こつ、こつ、と不規則に重なる音に混じって聞こえるのは、ついさっき耳にしたばかりの銀時の声。店を後にする前も道中も聞こえる、他のどんな音よりも大きくて耳障りで、何よりも私が待ち望んでいたものだった。正体を隠して近づいたくせに、気付いてくれない虚しさを募らせて、勝手に期待して落胆する。どうせ何にも覚えちゃいないし、私のことなんかどうでもよかったんだ。まぁそんなもんでしょ。そういうことにして。って都合良く責任転嫁しちゃうくらい諦めきれなかった、んだと、思う。
だからこそ忘れ去られていなかった事実に、胸の奥がずしんと痛んだ。新しい居場所で護りたい存在ができてしまっても、記憶の片隅に置いてくれていた。わざわざ名乗り出るまでもない、たまに私を思い出している。それだけでずっと空いたままの心の隙間が満たされていくようだった。密偵とか晋助の目的とか、細かいことはよくわからなかったけど、今の銀時にとっての日常を邪魔したくない。

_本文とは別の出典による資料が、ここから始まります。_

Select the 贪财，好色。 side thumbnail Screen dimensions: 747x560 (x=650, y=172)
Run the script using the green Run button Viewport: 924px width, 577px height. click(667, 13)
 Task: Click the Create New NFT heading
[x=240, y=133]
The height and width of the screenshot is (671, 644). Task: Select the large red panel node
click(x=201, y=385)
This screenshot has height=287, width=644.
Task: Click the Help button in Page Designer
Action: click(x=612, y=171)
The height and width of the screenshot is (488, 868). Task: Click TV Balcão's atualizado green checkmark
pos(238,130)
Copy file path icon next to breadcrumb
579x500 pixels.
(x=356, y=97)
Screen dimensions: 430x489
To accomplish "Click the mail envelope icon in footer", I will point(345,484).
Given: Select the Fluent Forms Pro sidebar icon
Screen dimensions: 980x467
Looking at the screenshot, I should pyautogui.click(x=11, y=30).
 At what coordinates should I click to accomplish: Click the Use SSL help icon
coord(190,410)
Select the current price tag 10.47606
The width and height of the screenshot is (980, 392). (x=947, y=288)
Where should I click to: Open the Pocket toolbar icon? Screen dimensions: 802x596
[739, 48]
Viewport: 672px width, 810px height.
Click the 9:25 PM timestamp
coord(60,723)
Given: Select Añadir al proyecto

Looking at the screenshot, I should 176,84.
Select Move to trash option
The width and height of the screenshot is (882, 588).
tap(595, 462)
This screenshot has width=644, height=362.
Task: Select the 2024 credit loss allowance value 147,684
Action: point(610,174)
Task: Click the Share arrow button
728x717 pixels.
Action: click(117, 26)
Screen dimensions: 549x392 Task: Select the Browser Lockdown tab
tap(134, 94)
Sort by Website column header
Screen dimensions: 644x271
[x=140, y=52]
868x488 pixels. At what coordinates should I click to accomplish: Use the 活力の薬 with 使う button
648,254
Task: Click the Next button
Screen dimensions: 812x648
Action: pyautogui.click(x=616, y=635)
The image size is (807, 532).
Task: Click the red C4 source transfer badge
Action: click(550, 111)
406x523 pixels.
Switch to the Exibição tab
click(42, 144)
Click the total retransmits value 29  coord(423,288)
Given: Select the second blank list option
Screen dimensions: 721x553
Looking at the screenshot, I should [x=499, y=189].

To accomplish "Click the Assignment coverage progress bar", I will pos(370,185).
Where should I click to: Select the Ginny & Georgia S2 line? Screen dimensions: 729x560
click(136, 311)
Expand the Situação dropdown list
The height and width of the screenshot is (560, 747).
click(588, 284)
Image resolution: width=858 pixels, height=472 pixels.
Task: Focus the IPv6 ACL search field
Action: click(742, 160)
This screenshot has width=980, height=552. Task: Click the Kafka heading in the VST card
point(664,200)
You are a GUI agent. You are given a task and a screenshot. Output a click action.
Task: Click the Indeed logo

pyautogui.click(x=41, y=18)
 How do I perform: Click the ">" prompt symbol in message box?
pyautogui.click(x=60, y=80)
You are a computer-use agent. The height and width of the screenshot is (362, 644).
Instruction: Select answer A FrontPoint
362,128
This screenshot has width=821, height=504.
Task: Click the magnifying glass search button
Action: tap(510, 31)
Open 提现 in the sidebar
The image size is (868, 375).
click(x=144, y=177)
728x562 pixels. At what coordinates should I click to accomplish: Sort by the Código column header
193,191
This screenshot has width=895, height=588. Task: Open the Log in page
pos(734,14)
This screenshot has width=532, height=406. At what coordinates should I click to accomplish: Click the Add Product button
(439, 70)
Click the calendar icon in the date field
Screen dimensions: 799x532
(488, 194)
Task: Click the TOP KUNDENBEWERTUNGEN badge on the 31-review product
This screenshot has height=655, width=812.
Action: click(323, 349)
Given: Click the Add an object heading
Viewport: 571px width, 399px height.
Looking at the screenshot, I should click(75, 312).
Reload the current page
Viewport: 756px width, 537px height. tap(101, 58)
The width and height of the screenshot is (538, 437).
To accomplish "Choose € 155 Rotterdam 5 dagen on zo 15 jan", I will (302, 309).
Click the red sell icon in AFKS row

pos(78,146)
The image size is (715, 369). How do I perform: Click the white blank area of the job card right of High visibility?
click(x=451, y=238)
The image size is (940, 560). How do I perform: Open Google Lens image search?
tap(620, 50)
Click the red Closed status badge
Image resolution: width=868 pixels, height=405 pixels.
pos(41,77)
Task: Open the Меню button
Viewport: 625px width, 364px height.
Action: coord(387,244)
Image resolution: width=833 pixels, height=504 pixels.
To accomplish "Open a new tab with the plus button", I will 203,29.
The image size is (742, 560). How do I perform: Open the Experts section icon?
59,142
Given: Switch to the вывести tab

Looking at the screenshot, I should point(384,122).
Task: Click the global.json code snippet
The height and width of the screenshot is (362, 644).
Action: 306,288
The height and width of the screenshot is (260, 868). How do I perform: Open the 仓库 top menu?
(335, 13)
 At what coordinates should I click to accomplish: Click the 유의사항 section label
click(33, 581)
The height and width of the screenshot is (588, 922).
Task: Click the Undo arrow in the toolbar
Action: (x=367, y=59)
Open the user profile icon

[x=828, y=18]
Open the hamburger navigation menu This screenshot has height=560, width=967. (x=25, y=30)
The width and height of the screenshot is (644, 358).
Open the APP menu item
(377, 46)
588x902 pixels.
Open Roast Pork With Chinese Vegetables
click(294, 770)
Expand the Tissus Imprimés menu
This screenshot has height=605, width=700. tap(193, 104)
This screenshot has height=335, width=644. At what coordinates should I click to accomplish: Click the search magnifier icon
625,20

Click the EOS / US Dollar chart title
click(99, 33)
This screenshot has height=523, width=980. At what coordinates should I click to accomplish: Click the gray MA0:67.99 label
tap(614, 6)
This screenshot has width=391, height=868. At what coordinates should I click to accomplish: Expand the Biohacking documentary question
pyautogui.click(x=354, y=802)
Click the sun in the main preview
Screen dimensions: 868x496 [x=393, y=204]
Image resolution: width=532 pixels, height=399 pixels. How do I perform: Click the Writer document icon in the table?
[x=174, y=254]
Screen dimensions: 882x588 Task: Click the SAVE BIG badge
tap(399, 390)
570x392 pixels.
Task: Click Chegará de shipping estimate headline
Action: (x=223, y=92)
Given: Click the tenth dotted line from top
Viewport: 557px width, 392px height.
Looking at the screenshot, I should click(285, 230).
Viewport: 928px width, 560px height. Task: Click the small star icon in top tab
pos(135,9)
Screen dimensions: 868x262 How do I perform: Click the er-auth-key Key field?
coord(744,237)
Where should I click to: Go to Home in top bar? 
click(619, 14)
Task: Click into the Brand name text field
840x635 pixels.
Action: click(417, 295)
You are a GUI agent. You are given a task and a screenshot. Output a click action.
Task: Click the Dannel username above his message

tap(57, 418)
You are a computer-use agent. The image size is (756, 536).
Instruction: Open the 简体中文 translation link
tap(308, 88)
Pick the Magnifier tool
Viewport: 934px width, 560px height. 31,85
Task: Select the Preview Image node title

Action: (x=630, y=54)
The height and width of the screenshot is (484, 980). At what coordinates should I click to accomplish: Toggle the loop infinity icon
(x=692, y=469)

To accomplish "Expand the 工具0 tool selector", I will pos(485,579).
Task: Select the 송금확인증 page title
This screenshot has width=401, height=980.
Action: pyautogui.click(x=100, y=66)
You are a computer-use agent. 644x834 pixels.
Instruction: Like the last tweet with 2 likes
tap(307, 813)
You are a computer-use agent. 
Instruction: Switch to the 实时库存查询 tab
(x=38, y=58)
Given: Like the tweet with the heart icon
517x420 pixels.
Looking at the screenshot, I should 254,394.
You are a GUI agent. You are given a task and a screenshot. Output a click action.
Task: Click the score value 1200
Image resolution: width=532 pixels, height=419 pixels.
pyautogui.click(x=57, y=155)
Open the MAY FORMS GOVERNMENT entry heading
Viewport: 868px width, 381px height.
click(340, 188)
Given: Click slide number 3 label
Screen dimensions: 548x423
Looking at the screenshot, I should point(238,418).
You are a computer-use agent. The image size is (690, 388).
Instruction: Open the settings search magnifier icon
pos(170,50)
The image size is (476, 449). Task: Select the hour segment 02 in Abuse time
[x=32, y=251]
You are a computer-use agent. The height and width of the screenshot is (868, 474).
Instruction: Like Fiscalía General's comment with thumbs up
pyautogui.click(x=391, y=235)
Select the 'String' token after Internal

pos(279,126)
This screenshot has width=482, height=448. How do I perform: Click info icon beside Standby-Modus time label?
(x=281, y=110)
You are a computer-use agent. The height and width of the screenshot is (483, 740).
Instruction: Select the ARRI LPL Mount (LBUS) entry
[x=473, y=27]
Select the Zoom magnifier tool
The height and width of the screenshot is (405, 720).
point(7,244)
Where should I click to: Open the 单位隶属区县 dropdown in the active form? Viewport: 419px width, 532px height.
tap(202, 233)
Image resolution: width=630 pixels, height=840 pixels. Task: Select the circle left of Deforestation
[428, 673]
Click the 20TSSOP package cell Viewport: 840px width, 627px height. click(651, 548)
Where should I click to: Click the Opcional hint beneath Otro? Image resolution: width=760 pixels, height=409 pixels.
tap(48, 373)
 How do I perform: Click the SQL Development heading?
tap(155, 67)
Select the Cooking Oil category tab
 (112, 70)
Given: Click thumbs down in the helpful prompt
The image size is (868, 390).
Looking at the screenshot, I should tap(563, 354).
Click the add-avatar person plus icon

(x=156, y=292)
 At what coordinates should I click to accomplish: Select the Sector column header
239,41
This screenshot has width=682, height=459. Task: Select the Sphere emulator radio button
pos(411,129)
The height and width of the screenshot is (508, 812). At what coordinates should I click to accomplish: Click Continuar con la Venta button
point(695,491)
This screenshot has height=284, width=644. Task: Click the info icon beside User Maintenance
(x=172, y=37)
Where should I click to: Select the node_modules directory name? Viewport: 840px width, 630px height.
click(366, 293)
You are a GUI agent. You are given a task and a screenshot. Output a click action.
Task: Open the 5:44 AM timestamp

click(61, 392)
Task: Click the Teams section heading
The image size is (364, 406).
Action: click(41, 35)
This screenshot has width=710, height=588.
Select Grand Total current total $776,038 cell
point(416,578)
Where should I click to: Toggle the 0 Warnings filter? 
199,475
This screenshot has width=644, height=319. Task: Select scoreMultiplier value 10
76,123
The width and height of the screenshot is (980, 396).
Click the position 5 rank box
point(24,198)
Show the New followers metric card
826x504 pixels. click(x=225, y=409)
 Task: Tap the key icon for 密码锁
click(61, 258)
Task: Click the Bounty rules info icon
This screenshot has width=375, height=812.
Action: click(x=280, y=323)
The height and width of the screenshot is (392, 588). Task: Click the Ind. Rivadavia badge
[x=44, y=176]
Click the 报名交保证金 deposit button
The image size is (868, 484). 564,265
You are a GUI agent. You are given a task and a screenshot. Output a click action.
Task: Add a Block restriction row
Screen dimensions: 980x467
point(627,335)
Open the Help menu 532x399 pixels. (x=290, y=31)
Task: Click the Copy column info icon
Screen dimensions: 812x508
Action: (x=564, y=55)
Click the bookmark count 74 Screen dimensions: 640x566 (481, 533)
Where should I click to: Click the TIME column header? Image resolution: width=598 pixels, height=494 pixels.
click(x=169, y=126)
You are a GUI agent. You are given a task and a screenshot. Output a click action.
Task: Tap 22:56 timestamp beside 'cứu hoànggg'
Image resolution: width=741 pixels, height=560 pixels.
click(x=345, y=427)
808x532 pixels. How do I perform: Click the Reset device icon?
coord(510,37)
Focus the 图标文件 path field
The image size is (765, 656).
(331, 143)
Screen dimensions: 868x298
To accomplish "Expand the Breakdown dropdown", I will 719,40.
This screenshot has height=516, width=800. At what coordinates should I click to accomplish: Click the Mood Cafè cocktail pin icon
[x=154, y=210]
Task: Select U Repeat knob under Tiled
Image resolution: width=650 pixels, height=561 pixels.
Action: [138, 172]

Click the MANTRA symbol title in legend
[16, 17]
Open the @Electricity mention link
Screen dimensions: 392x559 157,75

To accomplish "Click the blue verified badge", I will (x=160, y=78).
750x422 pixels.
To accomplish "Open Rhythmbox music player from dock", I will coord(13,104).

だから、このままがいい。銀時だけじゃなくて自分のためにも、今をちゃんと生きよう。月を覆う雲が流れていくのを見上げながら、本気でそう思った、ときだった。
「……………なまえ」
月明かりに照らされて、黒くぼやけていた表情が晴れる。暗闇に浮かんだふたつの瞳は、静かに私を見据えていた。
「なぁ、なまえなんだろ」
すがるような声と頬に添えられた手、とろんと蕩けた瞳の奥で揺れている何か。いつの間にか詰められていた距離に、心臓がどく、と脈打った。
「だ…………れと間違えてんですか、酔っぱらい。とっとと帰りますよ」
この距離で聞き間違えるわけがない。はっきりと呼ばれた名前は私のもので、頭の中は一瞬のうちに真っ白になっていく。何か答えなくちゃって開いた口から出てきたのは、震える私の声と全然誤魔化せてないセリフだけ。「わかってんだよ。違うってことくらい、わかってる」吐き捨てるようにそう言った銀時の表情は、ひどく歪んでいた。…気がした。確認しようにも銀時はすぐに俯いてしまったから、今どんな顔をしてるのかもわからない。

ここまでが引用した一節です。